O Ministério da Educação e Ciência disse ter enviado aos sindicatos três diplomas destinados a «implementar a prova de avaliação de conhecimentos dos candidatos aos concursos de seleção e recrutamento prevista desde 2007 na legislação em vigor, a adaptar o estatuto da carreira docente a essa implementação» e a regulamentar a formação contínua de professores.

«A FNE mantém uma total oposição à realização de uma prova depois da formação inicial de professores feita em instituições de ensino superior, que reconhecem através do respetivo diploma que aquela pessoa reúne conhecimentos e competências para poder ser professor», disse à agência Lusa João Dias da Silva.

O secretário-geral da FNE criticou que, depois da certificação feita pelo ensino superior, «haja uma prova com a duração de duas horas que põe em causa tudo aquilo que foi o percurso realizado na formação inicial».

O sindicalista lembrou que a ideia desta prova foi estabelecida no estatuto da carreira docente, na revisão que foi promovida pela então ministra da Educação Maria de Lurdes Rodrigues.

«Nós sempre nos manifestámos contra a existência de uma prova desta natureza», frisou, adiantando que o ministério quer fazer aquilo que nunca foi feito até agora, a regulamentação dessa norma do estatuto da carreira docente.

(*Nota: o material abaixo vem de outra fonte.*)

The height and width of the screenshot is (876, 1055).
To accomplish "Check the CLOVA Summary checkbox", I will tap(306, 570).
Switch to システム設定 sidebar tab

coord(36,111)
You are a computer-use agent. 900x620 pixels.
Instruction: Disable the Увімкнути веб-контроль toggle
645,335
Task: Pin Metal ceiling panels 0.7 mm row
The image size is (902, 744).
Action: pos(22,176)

Para o sindicalista, «não há qualquer razão» para a existência desta prova, defendendo outra solução: Quando o professor é colocado numa escola deve ter um «período de indução» de um ou dois anos e ser acompanhado por um docente com «mais experiência e qualificações que o ajude a ultrapassar as dificuldades do dia-a-dia de ser professor».

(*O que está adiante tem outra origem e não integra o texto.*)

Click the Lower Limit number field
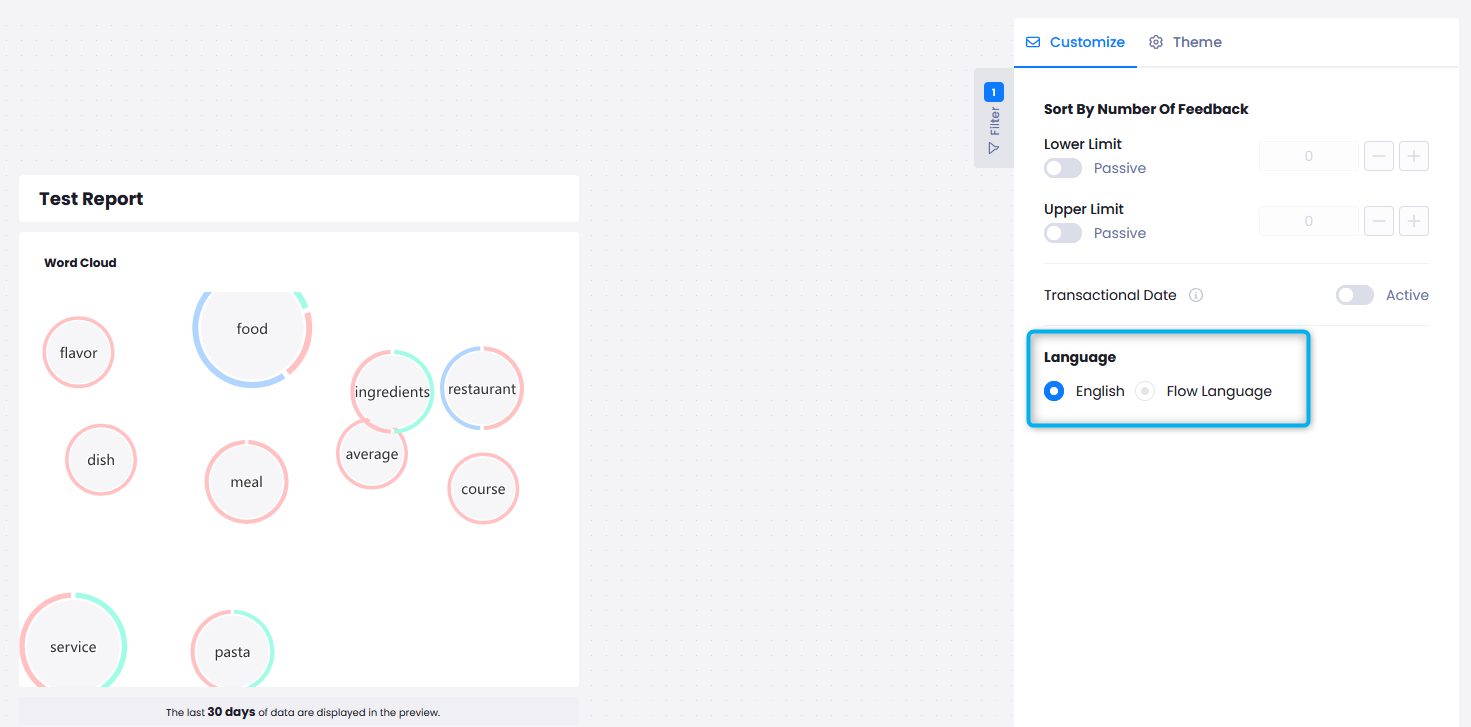This screenshot has height=727, width=1471. click(1309, 156)
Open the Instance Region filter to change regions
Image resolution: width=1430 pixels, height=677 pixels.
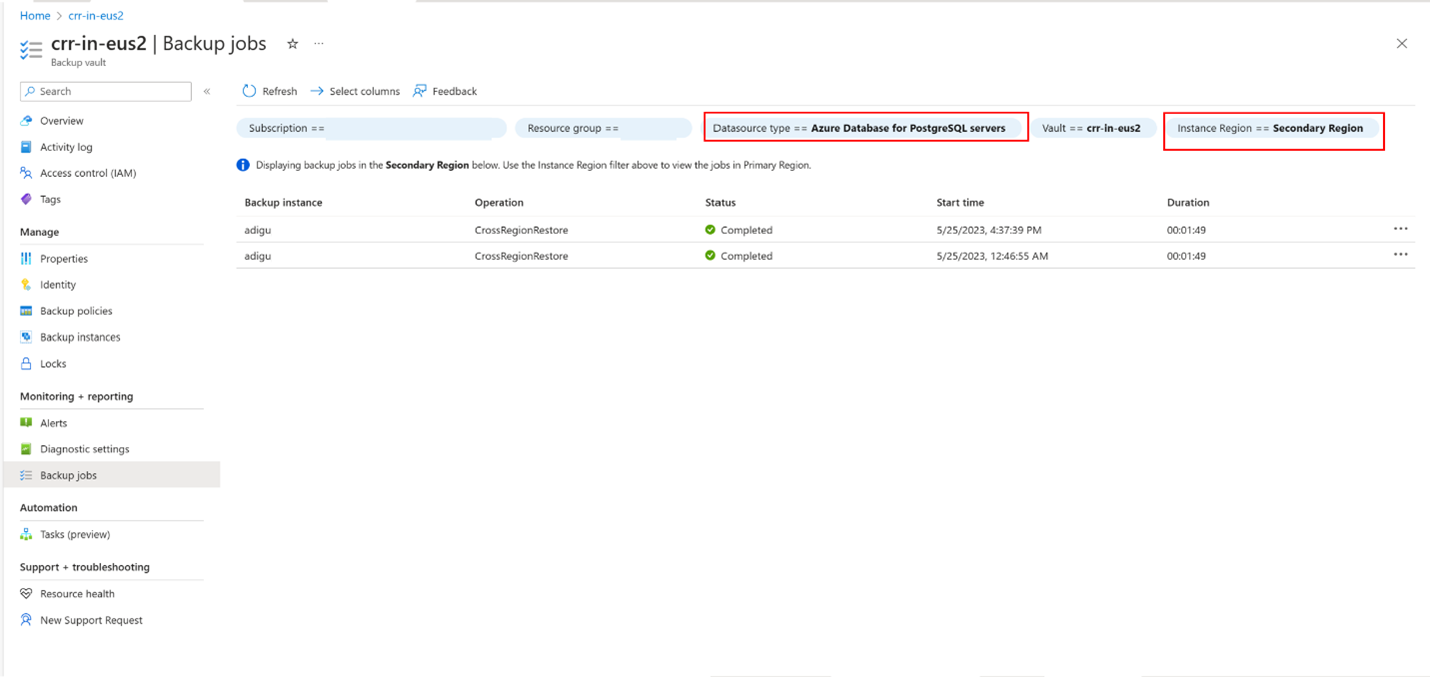1273,128
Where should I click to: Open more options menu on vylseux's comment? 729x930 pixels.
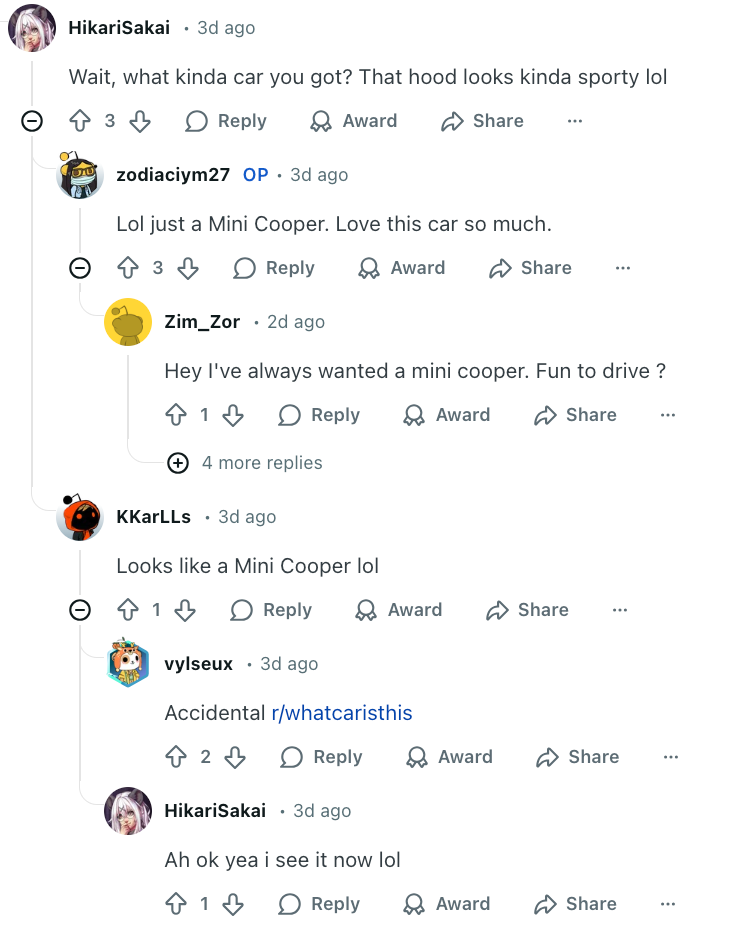[x=670, y=757]
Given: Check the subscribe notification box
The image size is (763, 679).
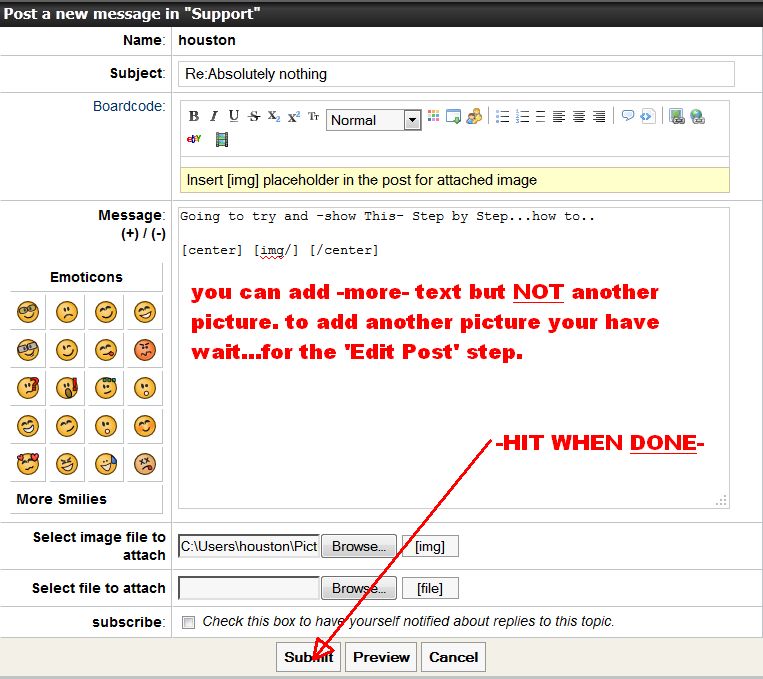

No final desse período, verificar-se-á se o docente reúne as condições para continuar na carreira docente, explicou. «Esta seria uma solução preferível a esta solução que é iminentemente teórica e com uma duração de apenas duas horas que não nos parece suficiente para estar a determinar se uma pessoa reúne o conjunto de competência para ser professor quando isso já foi feito pelas instituições do ensino superior», reiterou.

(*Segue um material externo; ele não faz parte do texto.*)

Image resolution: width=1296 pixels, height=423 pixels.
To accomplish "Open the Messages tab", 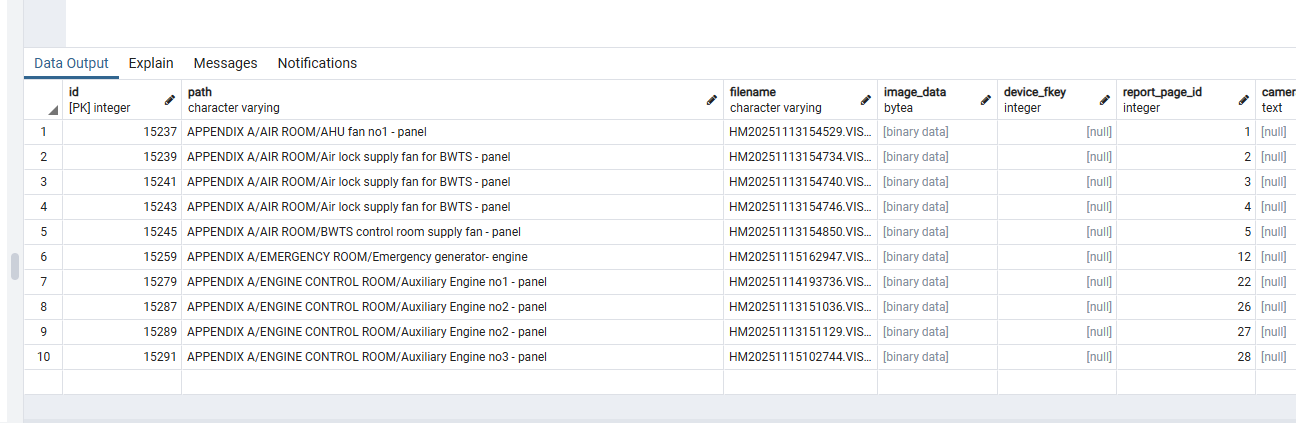I will tap(225, 63).
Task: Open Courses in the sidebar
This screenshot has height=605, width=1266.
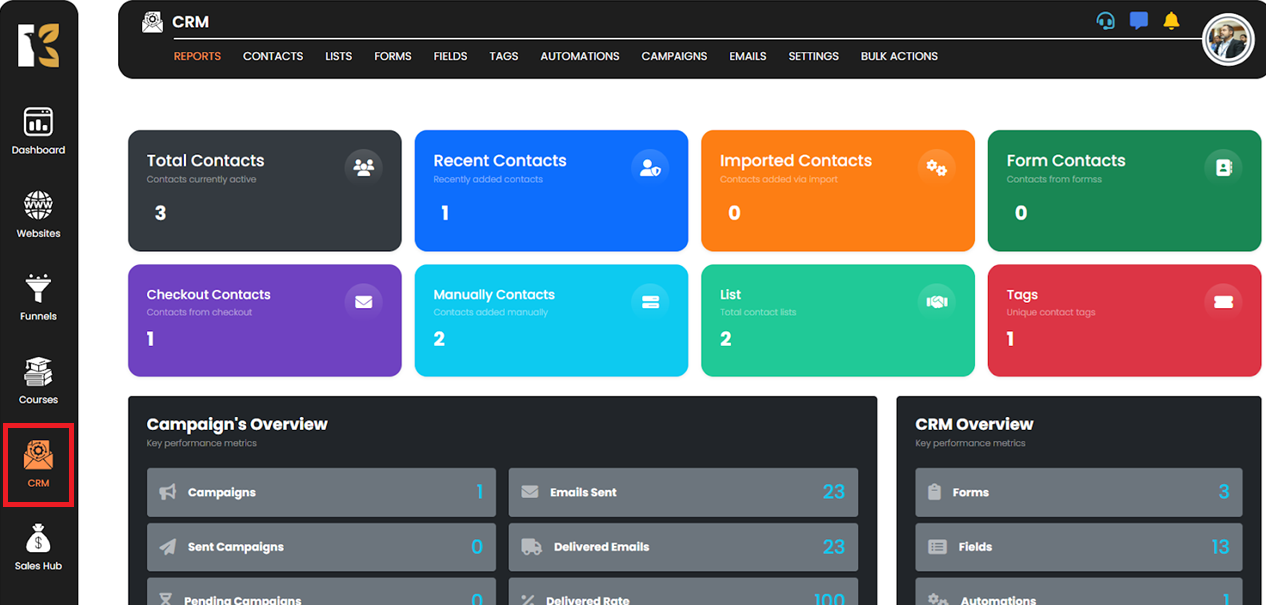Action: (x=38, y=380)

Por outro lado, «também não achamos correto que um professor que serviu o sistema educativo durante 10, 15 anos seja agora sujeito a uma prova desta natureza», disse, afirmando que «é uma forma de desconsideração do percurso de formação inicial e das instituições de ensino superior».

A proposta do Governo prevê um regime de exceção para o «candidato com dez ou mais anos completos de serviço docente efetivo que não obtenha aprovação na prova», que «poderá repeti-la uma única na vez na edição seguinte, sem prejuízo da admissão ao concurso de seleção e recrutamento de pessoal docente imediatamente subsequente à data de realização da primeira prova».